=== GIVEN TEXT ===
· · · ·

Remediating Microsoft Exchange Vulnerabilities

Note: CISA will continue to update this web page as we have further guidance to impart.

For Leaders:

An adversary can exploit this vulnerability to compromise your network and steal information, encrypt data for ransom, or even execute a destructive attack. Leaders at all organizations must immediately address this incident by asking their IT personnel:

  • What steps your organization has taken;
  • Whether your organization has the technical capability to follow the guidance provided below; and
  • If your organization does not have the capability to follow the guidance below, whether third-party IT security support has been requested.

Leaders should request frequent updates from in-house or third-party IT personnel on progress in implementing the guidance below until completed.

For IT Security Staff:

As exploitation of these vulnerabilities is widespread and indiscriminate, CISA strongly advises all system owners complete the following steps:

  1. If you have the capability, follow the guidance in CISA Alert AA21-062A: Mitigate Microsoft Exchange Server Vulnerabilities to create a forensic image of your system.
  2. (Updated March 31, 2021) Run the Microsoft Test-ProxyLogon.ps1 script to check for indicators of compromise (IOCs) related to this incident.

· · · ·

=== RAW DATA ===
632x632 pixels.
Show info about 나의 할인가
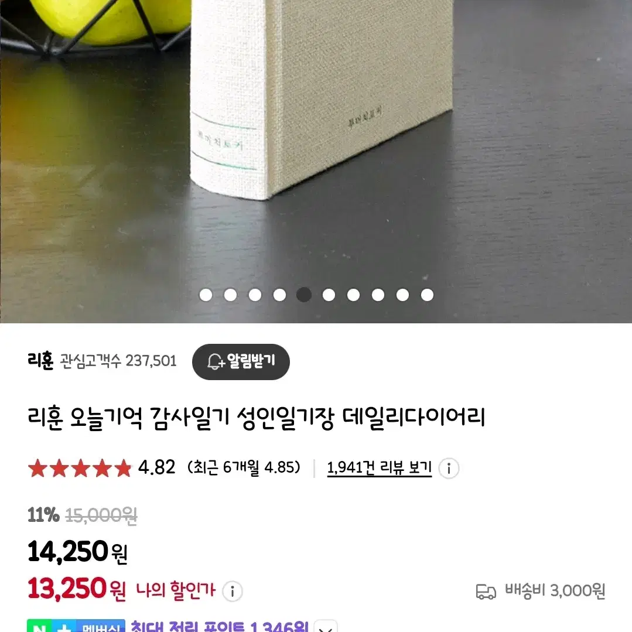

· · · ·

=== PROBLEMS ===
1 - The Exchange vulnerability guidance lists the points that leaders should raise with their IT personnel. List each of those points.
2 - Answer these questions from the Exchange vulnerability guidance:
(a) Which CISA alert should be followed to create a forensic image of a system?
(b) Which script should be run to check for indicators of compromise?
(c) From whom should leaders request frequent updates?
3 - Continue the web page on remediating Microsoft Exchange vulnerabilities, starting after its last numbered step.

=== RESPONSES FOR EACH TASK ===
1 -
- What steps the organization has taken
- Whether the organization has the technical capability to follow the guidance provided
- If the organization does not have that capability, whether third-party IT security support has been requested

2 -
(a) CISA Alert AA21-062A: Mitigate Microsoft Exchange Server Vulnerabilities
(b) The Microsoft Test-ProxyLogon.ps1 script
(c) From in-house or third-party IT personnel

3 -
  3. (Updated March 31, 2021) Run the Microsoft Exchange On-premises Mitigation Tool (EOMT.ps1).
    According to Microsoft, this tool:

    •    Mitigates against current known attacks using CVE-2021-26855 via a URL Rewrite configuration.
    •    Scans the Exchange Server using the Microsoft Safety Scanner.
    •    Attempt to remediate compromises detected by the Microsoft Safety Scanner.
    Note: CISA recommends reviewing the EOMT.ps1 blog post for directions on using the tool.

  4. Immediately update all instances of on-premises Microsoft Exchange that you are hosting.
  5. If you are unable to immediately apply updates, follow Microsoft’s alternative mitigations in the interim. Note: these mitigations are not an adequate long-term replacement for applying updates; organizations should apply updates as soon as possible.
  6. If you have been compromised, follow the guidance in CISA Alert AA21-062A. For additional incident response guidance, see CISA Alert AA20-245A: Technical Approaches to Uncovering and Remediating Malicious Activity. Note: Responding to IOCs is essential to evict an adversary from your network and therefore needs to occur in conjunction with measures to secure the Microsoft Exchange environment.

Note: see the figure below for a summary of the observed malicious activity placed into the MITRE Adversarial Tactics, Techniques, and Common Knowledge (ATT&CK®) framework, Version 8. See the Joint FBI-CISA Cybersecurity Advisory AA21-069A: Compromise of Microsoft Exchange Server for additional details.

Figure 1: MITRE ATT&CK Enterprise Techniques Observed (Source: Joint FBI-CISA Cybersecurity Advisory AA21-069A: Compromise of Microsoft Exchange Server)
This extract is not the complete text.